La centrale Enel si trova nel mezzo del Parco naturale del Delta del Po, tutelato dall’Unesco. Le associazioni ambientaliste sono convinte che il passaggio dall’olio combustibile al carbone finirà per aumentare le emissioni di anidride carbonica in atmosfera, l’Enel sostiene che invece le ridurrà del 18%. A metà strada tra due posizioni inconciliabili c’è la Procura, che nel marzo 2008 ha aperto un’inchiesta per capire davvero quale sarà l’impatto ambientale. «Siamo una terra di alluvionati, e molti di noi hanno mantenuto quella mentalità». L’avvocato Luigi Migliorini è un personaggio estroso e influente.
Si definisce «liberale convinto» per marcare la differenza da ambientalisti e no global. Ex presidente dell’Ente Parco, si dedica con fervore ad una dichiarata opera di lobbysmo all’incontrario presso i Comuni interessati, contro la centrale invece che a favore. Sostiene che solo Porto Tolle sia a favore, mentre gli altri paesi stanno preparando il ricorso al Tar, ovviamente curato da lui. «Tutto quello che altrove viene scartato o visto con diffidenza — dice — da noi viene accettato con la speranza di essere ricompensati con un pugno di Euro, o qualche posto di lavoro in più». Porto Tolle è davvero un mondo a parte. La definizione tecnica di «Comune sparso» è per una volta aderente alla realtà. Il paese non ha un centro riconosciuto. Le sue attuali undici frazioni sono disseminate sulla riva del più grande tra i sette rami del Po che si gettano nell’Adriatico.

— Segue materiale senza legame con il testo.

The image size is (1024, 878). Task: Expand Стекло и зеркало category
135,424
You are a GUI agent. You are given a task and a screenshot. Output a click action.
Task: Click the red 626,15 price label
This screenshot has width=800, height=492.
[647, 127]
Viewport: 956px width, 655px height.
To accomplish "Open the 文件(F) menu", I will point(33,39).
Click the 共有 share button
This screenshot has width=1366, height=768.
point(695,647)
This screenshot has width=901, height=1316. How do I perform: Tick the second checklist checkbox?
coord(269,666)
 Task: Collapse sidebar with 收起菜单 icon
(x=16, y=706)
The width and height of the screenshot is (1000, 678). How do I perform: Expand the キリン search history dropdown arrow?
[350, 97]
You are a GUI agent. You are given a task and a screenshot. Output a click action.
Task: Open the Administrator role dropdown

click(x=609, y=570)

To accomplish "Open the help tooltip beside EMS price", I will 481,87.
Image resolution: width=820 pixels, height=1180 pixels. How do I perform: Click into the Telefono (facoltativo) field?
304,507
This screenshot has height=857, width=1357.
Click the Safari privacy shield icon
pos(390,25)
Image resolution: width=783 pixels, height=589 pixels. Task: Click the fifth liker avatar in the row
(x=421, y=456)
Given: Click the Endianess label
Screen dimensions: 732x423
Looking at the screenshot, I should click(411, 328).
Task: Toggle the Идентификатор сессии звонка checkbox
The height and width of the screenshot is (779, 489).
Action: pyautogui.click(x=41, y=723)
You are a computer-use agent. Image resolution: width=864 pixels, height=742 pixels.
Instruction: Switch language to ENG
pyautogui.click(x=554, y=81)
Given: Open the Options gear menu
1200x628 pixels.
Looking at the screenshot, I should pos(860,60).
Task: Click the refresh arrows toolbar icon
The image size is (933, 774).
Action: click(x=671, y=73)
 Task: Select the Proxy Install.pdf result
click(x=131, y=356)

L’ambientalista Crepaldi vive e lavora a Polesine Camerini, 400 metri in linea d’aria dalla centrale. Certi giorni, dice, vediamo le gocce oleose che si depositano sui campi coltivati, deturpandoli. Nel 2002 ha fondato il Comitato cittadini liberi. Racconta queste cose seduto al tavolo di un barcone adibito a bar, che ha scelto di non avere finestre rivolte alla centrale. «I lavoratori ci accusano di estremismo. Noi non ce l’abbiamo con loro, ma con gli amministratori di Porto Tolle, passati e presenti, molti dei quali erano dipendenti Enel. La loro costante opera di sottovalutazione sta portando al disastro questo territorio».
Maurizio Ferro invece è di Scardovari e lavora all’Enel da 33 anni. Adesso, parole sue, ricopre di il ruolo di centravanti, nel senso che i sindacati lo hanno messo a capo del Comitato dei lavoratori e tocca a lui occuparsi del contrattacco. «Ci hanno preso di mira, ma noi replichiamo con fatti e documentazioni concrete. Alla salute ci teniamo anche noi, sia chiaro.
Il carbone porterà almeno 3000 posti di lavoro per il cantiere, e ne lascerà 700 per la manutenzione. Trainerà l’economia. E’ giusto vedere la situazione anche sotto questo aspetto». Nel suo studio di Adria rodigina, Migliorini spiega le regole della contesa che agita queste terre dominate da una natura unica. «Siamo in pochi, ci conosciamo tutti da una vita. Sia lavoratori che ambientalisti se la prendono con chi sta sopra, governo, Enel, Legambiente. Tra noi, gente del Delta, non c’è acrimonia ». Suona il telefono. E’ il «nemico » Ferro, che racconta delle ultime novità, a lui favorevoli. L’avvocato lo interrompe con voce sornione. «Maurizio, ma sei sicuro di quel che fai? Se passa il carbone, ti tocca lavorare per davvero».